Wherever There Is Light
In 1920, fifteen-year-old Julian leaves Germany for America because of his dictatorial Jewish father, Professor Rose. He becomes wealthy by joining a Newark bootlegging gang and dealing in real estate. In 1938, Mrs. Wakefield, daughter of a slave and the founder of an African-American college in South Florida, hires Professor Rose, rescuing him from the Nazis. Julian is invited to his parents’ welcome party. There he meets Mrs. Wakefield’s daughter, Kendall, a glamorous black woman. Despite their religious and racial differences, Kendall and Julian fall in love and begin an off-and-on affair lasting for nearly 30 years. The two tackle the problems an interracial couple would typically encounter. Both relocate to peaceful pre-WWII Greenwich Village. The war interrupts their romance; Julian is recruited by the OSS, and Kendall serves as a combat photographer. Kendall settles in post-war Paris, and fate brings the sweethearts together when Julian is sent to Paris on a mission.

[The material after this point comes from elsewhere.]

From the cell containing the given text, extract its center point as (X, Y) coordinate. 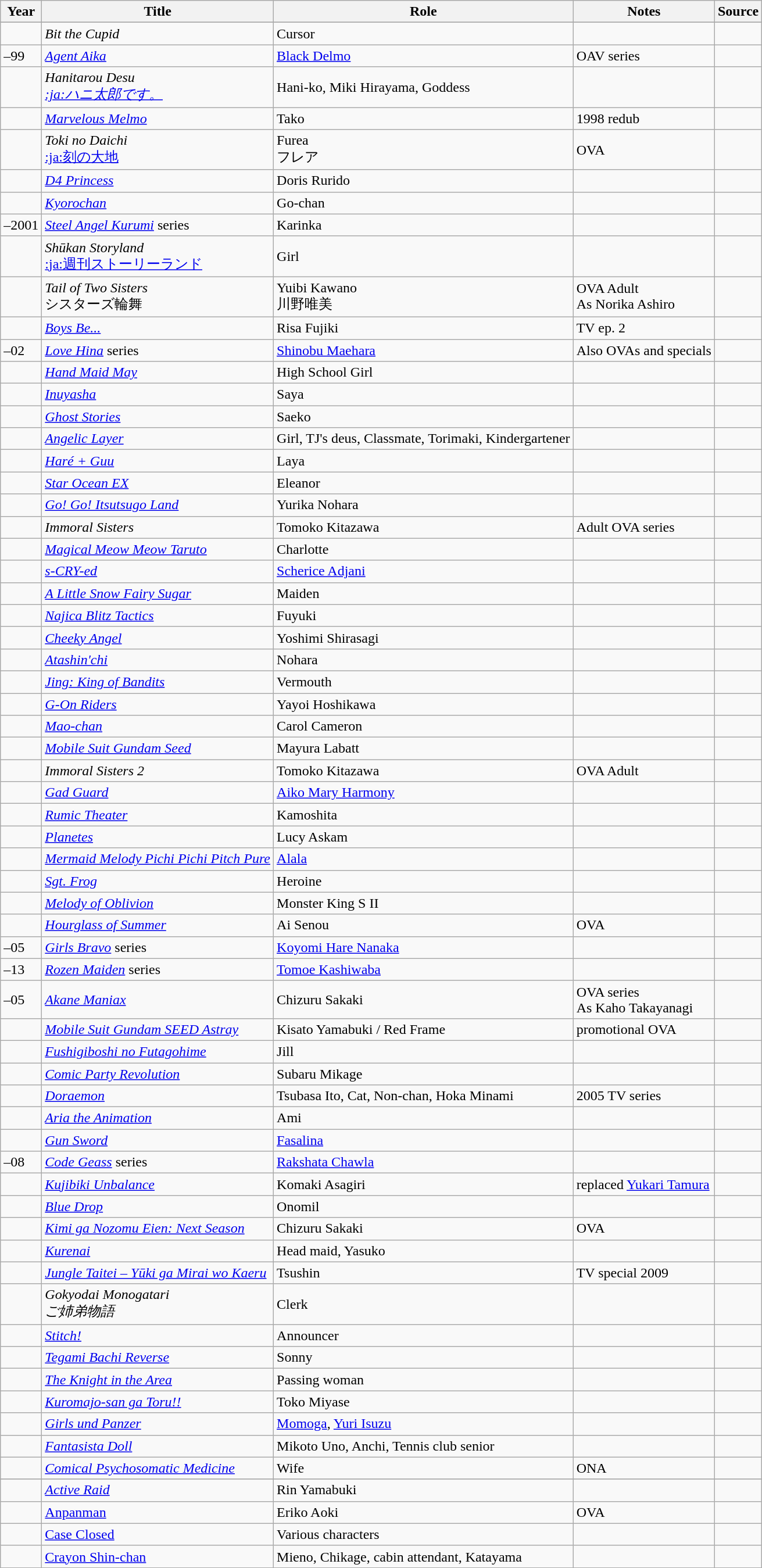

Peter Golden has penned an unusual love story between a Jewish man and a black woman. The evocative title spotlights their epic romance. As the novel’s numerous settings transport us mentally to its locales, so do its well-narrated scenes of interracial relations, religious biases, and prejudices. These impact not only the couple but also their families and friends. The Paris segment’s showcasing of American expatriate life among artists, writers, and intellectuals is particularly well-handled. However, it’s the protagonists’ own self-interests – Kendall’s devotion to art, and Julian’s to wealth and aggression – that conflict with their love. The strong writing and numerous sex scenes keep us engrossed to the ending. Highly recommended.